Technology In Films: A Look Through The Ages

Prof P. J. Narayanan, Director, IIITH walks  through the technological developments that have taken place over the last few decades in the movie making process while giving us a glimpse of what is yet to come.  

author-image
CIOL Bureau
New Update
Tech in Films
We’ve witnessed a digital transformation in almost every aspect of life, like the way digital transactions in the monetary world have replaced cash, the filmmaking world is no different.
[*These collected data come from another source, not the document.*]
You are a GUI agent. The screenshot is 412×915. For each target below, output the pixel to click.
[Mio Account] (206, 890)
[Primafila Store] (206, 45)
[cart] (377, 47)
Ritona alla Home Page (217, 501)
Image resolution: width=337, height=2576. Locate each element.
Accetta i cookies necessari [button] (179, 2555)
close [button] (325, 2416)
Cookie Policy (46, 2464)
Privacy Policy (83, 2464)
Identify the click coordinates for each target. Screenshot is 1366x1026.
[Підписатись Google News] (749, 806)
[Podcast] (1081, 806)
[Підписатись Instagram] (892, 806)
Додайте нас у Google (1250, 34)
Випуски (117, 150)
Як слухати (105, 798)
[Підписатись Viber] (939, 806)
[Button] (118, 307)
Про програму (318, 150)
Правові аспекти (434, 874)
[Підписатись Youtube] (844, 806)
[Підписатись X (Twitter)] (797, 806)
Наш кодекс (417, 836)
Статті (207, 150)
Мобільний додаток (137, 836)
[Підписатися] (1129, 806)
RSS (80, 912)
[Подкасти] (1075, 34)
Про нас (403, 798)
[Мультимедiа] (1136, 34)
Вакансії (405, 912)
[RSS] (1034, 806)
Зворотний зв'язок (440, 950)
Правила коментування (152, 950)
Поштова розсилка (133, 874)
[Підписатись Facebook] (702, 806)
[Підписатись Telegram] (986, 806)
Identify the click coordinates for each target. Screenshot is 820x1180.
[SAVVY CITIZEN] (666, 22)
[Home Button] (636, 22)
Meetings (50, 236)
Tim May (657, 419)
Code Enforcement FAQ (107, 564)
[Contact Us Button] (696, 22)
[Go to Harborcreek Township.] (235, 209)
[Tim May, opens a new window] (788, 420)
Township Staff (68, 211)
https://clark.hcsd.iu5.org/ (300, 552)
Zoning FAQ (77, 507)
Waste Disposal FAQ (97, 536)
There too, we moved from the analog tothe digital world. One no longer carries boxes of reels to theatres for screening; content is unlocked perhaps by a password and streamed via the click of a button. In this way, movies have been transformed albeit with the ultimate goal of entertaining people. From the first commercial movie created by the Lumiere brothers in 1895 to the first entirely computer-animated film, The Toy Story in 1995 (a good 100 years later), we now have a whole spectrum of things such as live action, VFX, CGI, some digital content mixed with actual footage and so on.
Today’s movies are way more sophisticated in terms of graphics and other effects than what was possible in 1995. Interestingly, when these films started coming, the technologists thought that they would make all the movies and that there was no need for directors and other creative folks. However, in the end movies are all about the stories and the creativity involved and not about the graphics or the visual effects. While the latter may attract some people for some time, it’s essential to attract all the people all of the time. So fundamentally movies are about the stories they tell. Good visuals of course enhance the impact while bad visuals can detract from the impact.

Plot Matters

If you look at Pixar, Disney, DreamWorks Inc, and others, not every movie they made became fully digital. They instead went for movies with strong and unusual storylines that tell you about yourself in ways that you cannot ina real movie. Take the movie Inside Out for example. It’s so beautiful where you analyse and visualise emotions. You can’t make that movie with real actors and a real camera. Avatar and Avatar 2 tried to move such movies into the human world but it was still very much a make-believe world because it’s difficult to make such movies with people who look like you. There is a big technological gap between the technology that computer graphics uses to generate these visuals and what can be shot with a good camera. That’s one reason why 3D movies come back every few years because you can attract few more people to the theatres with a novelty factor. But if the storyline is bad or not gripping enough, the movie is not going to succeed just because there is this 3D stereoscopy.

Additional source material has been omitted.